Strengths and Limitations
The strengths of this study include the comparison of 2 groups, ABR and AAGR, for investigating RTS in patients with anterior shoulder instability. Although the degree of GBL differed between groups, their mean GBL was in line with the respective indications for each procedure, allowing a practical comparison. This study leverages intraoperative glenoid AP width to precisely quantify the glenoid width defect and, subsequently, compare the extent of bone loss among participants, offering a comprehensive understanding of baseline conditions. Only half of the patients had a preoperative CT scan, and GBL was measured only to help characterize the cohorts and was not the main outcome of the study. The study’s data originate from a single location where a single surgeon performed the procedures, ensuring uniformity in surgical methods, postoperative care, and subsequent monitoring. Despite this strength, the study’s retrospective nature means there was no preplanned allocation of surgical procedures. Due to the participants’ young age, maintaining consistent follow-ups proved difficult. Yet, our hospital’s province-wide imaging system (picture archiving and communication system [PACS]) ensured that all postoperative imaging for participants’ shoulders was available for assessment and that almost all complications requiring surgical attention were documented. Another limitation is the absence of data on the specific number of preoperative dislocations, symptom duration, and time to surgery, which could be confounding variables. Furthermore, collecting RTS outcomes via email survey rather than objective measurement (eg, surgeon clearance) may be a limitation due to potential information or recall biases. However, other previous studies have also used survey-based collection methods for RTS for shoulder instability populations.15,21 Future studies should further examine the precise level at which patients returned to sports, as this may be associated with patient satisfaction and surgical success. Lastly, future studies should compare AAGR to ABR + remplissage or the Latarjet procedure, which could not be completed in the present study since ABR + remplissage was not regularly performed during the study’s retrospective timeframe.
Conclusion
In patients with anterior shoulder instability, our study showed that AAGR demonstrated superior patient-reported RTS rates and lower redislocation rates than ABR, with comparable recovery timelines, despite the AAGR group having higher GBL. These findings suggest that a bone block procedure may achieve higher RTS rates than ABR alone. This study provides valuable guidance for clinicians advising athletes on surgical options by establishing appropriate RTS expectations and demonstrating that AAGR provides suitable RTS in the presence of GBL.
Footnotes
Final revision submitted February 23, 2026; accepted March 19, 2026.

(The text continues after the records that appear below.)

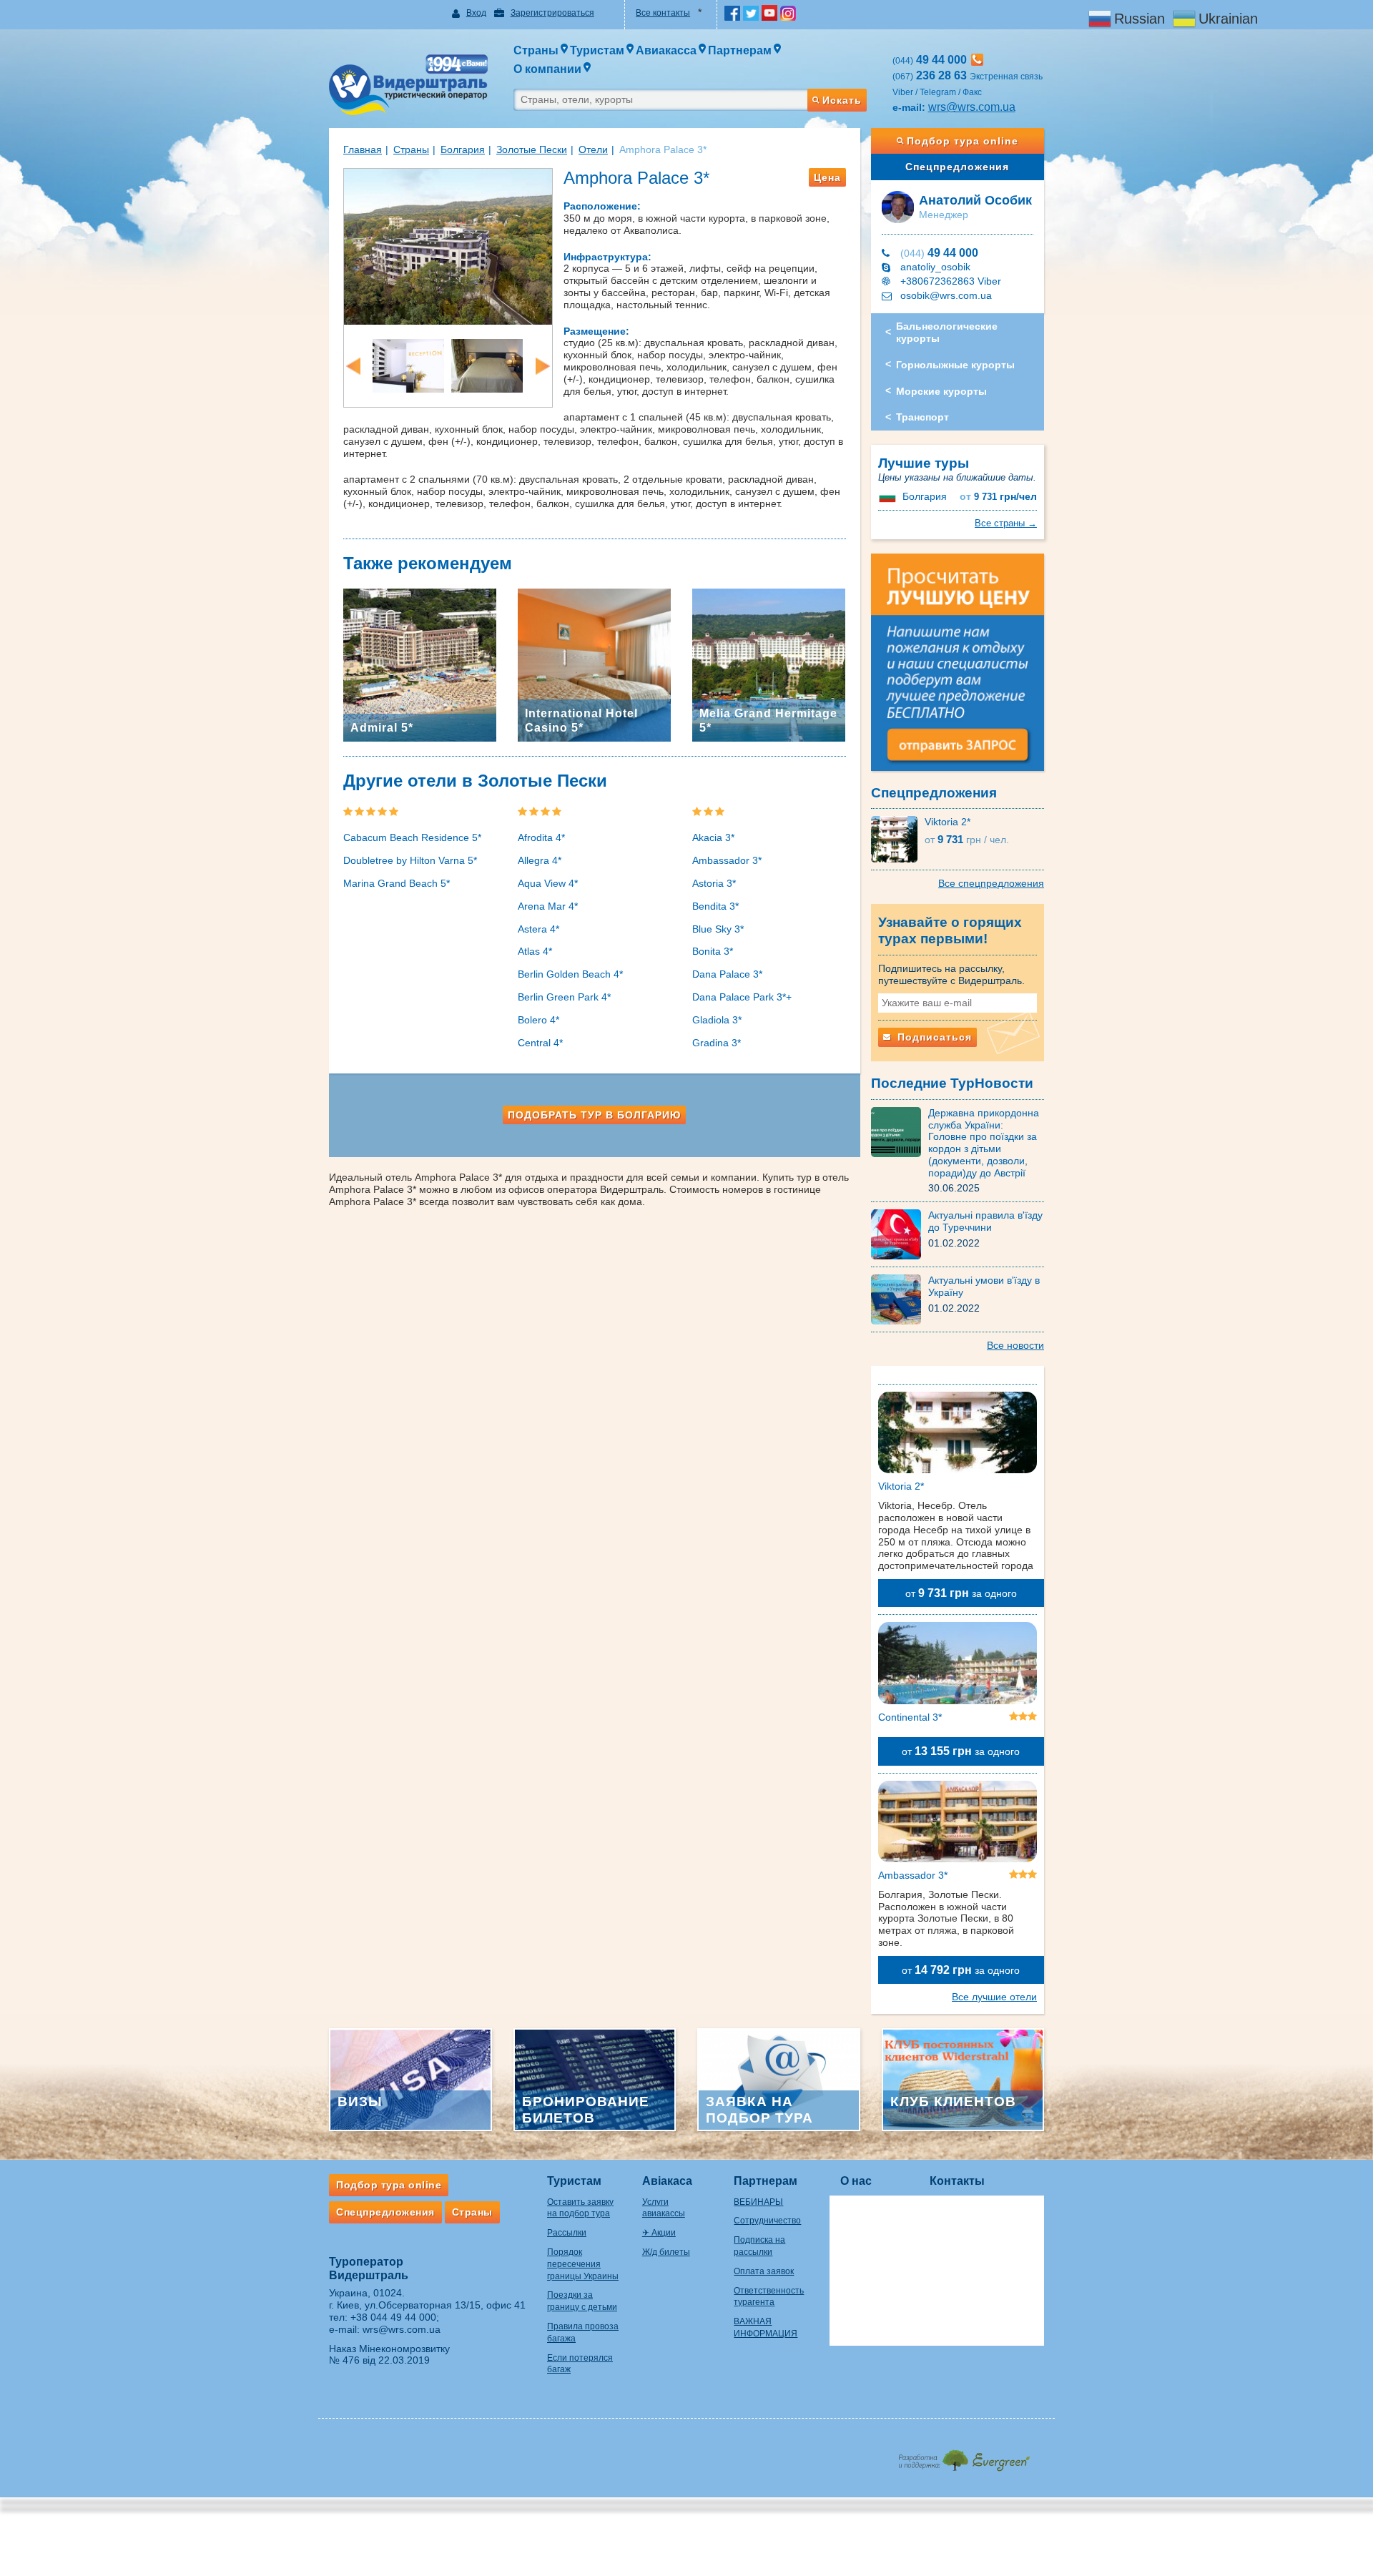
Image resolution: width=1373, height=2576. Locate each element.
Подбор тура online (962, 141)
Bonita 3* (712, 951)
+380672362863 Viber (950, 281)
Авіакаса (667, 2181)
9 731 (998, 496)
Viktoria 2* (947, 821)
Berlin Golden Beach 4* (570, 974)
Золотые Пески (531, 149)
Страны (411, 149)
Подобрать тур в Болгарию (594, 1115)
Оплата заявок (764, 2271)
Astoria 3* (714, 883)
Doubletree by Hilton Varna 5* (410, 860)
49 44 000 (939, 253)
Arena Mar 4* (548, 906)
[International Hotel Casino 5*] (594, 663)
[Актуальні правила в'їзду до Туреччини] (899, 1233)
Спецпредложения (957, 166)
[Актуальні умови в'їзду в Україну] (899, 1298)
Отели (593, 149)
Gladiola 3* (717, 1020)
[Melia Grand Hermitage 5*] (768, 663)
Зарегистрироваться (552, 13)
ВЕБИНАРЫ (758, 2202)
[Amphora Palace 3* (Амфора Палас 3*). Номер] (487, 364)
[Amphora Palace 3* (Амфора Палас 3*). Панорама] (448, 245)
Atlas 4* (535, 951)
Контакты (957, 2181)
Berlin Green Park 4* (564, 997)
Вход (476, 13)
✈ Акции (659, 2233)
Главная (362, 149)
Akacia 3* (713, 837)
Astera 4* (538, 929)
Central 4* (540, 1042)
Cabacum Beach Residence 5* (412, 837)
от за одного (961, 1593)
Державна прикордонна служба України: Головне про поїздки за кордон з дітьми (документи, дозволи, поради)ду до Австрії (983, 1143)
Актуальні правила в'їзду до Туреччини (985, 1221)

One or more of the authors has declared the following potential conflict of interest or source of funding: I.W. receives personal fees from DePuy Mitek Inc, Smith & Nephew Inc, CONMED Corp, Bioventus LLC, Arthrex, and VALD, outside the submitted work; and is an editorial board member of the American Journal of Sports Medicine, Arthroscopy, and The HIVE Musculoskeletal Journal; is a board or committee member of the Arthroscopy Association of North America, the International Society of Arthroscopy, Knee Surgery and Orthopaedic Sports Medicine, and Arthroscopy Association of Canada; and is an associate editor of the Orthopaedic Journal of Sports Medicine.
Ethical approval for this study was obtained from Queen Elizabeth Health Sciences Center in Halifax, Nova Scotia (REB No. 1027255).